No more endless talking about children’s needs – let’s make change happen
We have seen a huge amount of activity in the children services sector since the start of the year. With so much going on, we’re asking ourselves, how do we demonstrate being the ‘calm in the eye of the storm’? How do we contribute to these reviews in a way that is helpful, and will have a meaningful, positive, and lasting impact?
We are actively engaging with Josh MacAlister’s Care Review and we were pleased to meet with his team recently to discuss the review in more detail. This early widespread engagement gives a reassuring signal. His team seems committed to listening, adapting, and improving their processes as they embark on this hugely significant review.
There has been a clear change in language and tone, something we felt strongly needed to happen. More was unveiled today about the review’s engagement strategy, which opened by acknowledging that not every child and adult has had a negative care experience. This is something I feel is important to recognise.
I will be an active promoter and supporter of this review, as we are always looking for solutions here at Five Rivers. We will find creative and engaging ways for the review to hear our young people’s experiences. We will do everything we can to enable them to have a voice and to support them to meaningfully affect change.
Just this week the new Children’s Commissioner, Rachel De Souza, launched her “once in a generation” review. The ‘Big Ask’ aims to identify the barriers preventing children from reaching their full potential. Rachel pledges to “rebuild childhoods” after the disruption caused by the pandemic.
The focus on education is refreshing as it’s being widely reported that children have missed up to 19 weeks of face-to-face education as a consequence of the pandemic. As the review pulls into focus the widening inequality gulf, and the demonstrable impact this has on children, this is our moment to spotlight rethinking educational opportunities for looked after children.
I am keen that the education system strives to include all children who may suffer delays in their learning, as a result of being looked after or other life events. I believe education should be free until the age of 25. This means that as life settles into a calmer territory, where young adults are able to make decisions that affect their lives, they can apply themselves to learning.
This is a time when young adults are expected to manage independence, find somewhere to live and earn a living. Access to free education for a longer period could significantly and positively affect lifetime outcomes for looked after children, have the potential to reduce mental health issues, and provide a strong positive environment to connect with other adults, in a safe environment.
The Children’s Service review needs to create a shift in how we think about the life chances of children with adverse early experiences, struggling, or misunderstood in mainstream education. It needs to think about these children and young people who are sometimes missing school altogether. The review needs to think creatively about how we invest in ready access to experiences that support children’s opportunities to learn. We need to invest in these children and their futures too.
Here, at Five Rivers Child Care, we have provided bespoke, creative, engaging, and meaningful educational provision for many years. Provided by our own schools with qualified teaching staff, who think about accessible education, we see children flourish who have struggled before. Our 1ACE provision, a school without walls, takes learning opportunities to children.
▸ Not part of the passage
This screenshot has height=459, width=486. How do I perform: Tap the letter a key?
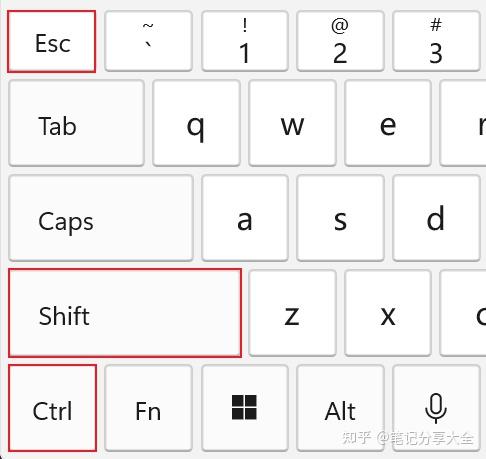[x=245, y=218]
This gives them access to education in ways they have never had before; this is at the core of our offer.
Last, but not least, the CMA (Competition Markets Authority) is conducting its own review looking into the supply of looked after children’s services. It will consider where they are, the price of them and whether they’re sufficient to meet the needs of children.
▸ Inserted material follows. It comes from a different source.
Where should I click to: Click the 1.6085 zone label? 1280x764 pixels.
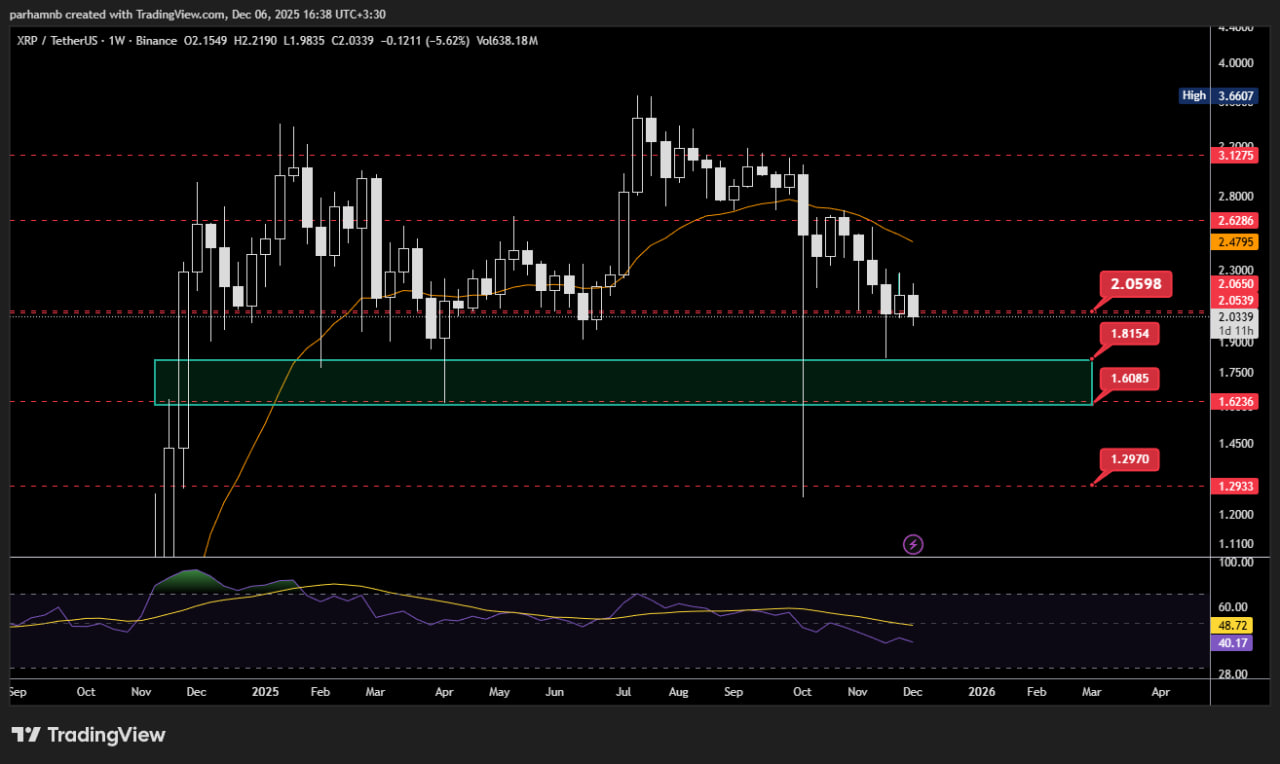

So, within all of this, how do we influence the reviews about our strong belief that every child’s life is capable of being ‘turned around’? Our neuroscience and positive psychology have made a huge difference in how we help make transformational change possible. Work together; connection and synergy are always exponentially better than isolated silo mentalities. Strive to be a partner of choice, to carry the risks that those without years of experience hesitate to shoulder.